:: Exercise task 1 ::
According to the DDoS threat overview, by what percentage did peak attack traffic in Mega Packets Per Second rise in 2022 compared with 2021?

:: Extract provided ::
* Start *

Addressing the cyber security needs of a business is a constant battle. But now, more than ever before, it is becoming harder to keep track of how the attack landscape is changing – particularly with respect to DDoS techniques.
At Arelion, we see a lot of traffic and it puts us in a unique position to share with the wider community what we are seeing and the trends that are emerging. We do this each year in our DDoS Threat Landscape Report, and this year’s report has been as surprising as any other.
As with previous years, DDoS attacks appear to reflect major geo-political challenges and social tensions and have become an increasingly significant part in the hybrid warfare arsenal. This was less centred on active conflict areas, moving towards global cloud centres. Conversely, in the rest of the world, Arelion observed lower Asia-US DDoS activity and fewer DDoS attacks to and from South America in 2022.
Here are some of the key trends that we saw in this year’s report.
Attack distribution rising
In 2022, peak attack traffic in Mega Packets Per Second (Mpps) was up 19% from 2021. This trend reflects overall Internet traffic growth but is also due to a continuing shift towards fewer, but more spectacular attacks.
Whilst there has been an increase in the number of large attacks (both in terms of bits and packets), our research reveals the vast majority of attacks are still small and mostly driven by free tier stress test or DDoS-as-a-Service attacks, instigated by amateur cybercriminals. We saw the biggest increase in the 5-20 and 20-50 Gbps attack ranges – mainly through DNS and NTP attacks, but also memcache due to the method’s high amplification factor.

* End *

:: Exercise task 2 ::
Please identify each line of the listing below that contains the word "dimensions", and copy those lines.

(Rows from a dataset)
* Start *

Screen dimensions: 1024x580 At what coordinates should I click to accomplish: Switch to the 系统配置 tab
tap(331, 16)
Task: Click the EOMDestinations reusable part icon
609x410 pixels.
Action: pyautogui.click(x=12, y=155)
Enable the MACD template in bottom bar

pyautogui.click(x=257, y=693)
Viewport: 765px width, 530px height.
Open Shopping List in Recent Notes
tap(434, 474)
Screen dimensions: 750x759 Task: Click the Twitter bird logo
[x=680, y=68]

* End *

:: Written response 1 ::
19%

:: Written response 2 ::
Screen dimensions: 1024x580 At what coordinates should I click to accomplish: Switch to the 系统配置 tab
Screen dimensions: 750x759 Task: Click the Twitter bird logo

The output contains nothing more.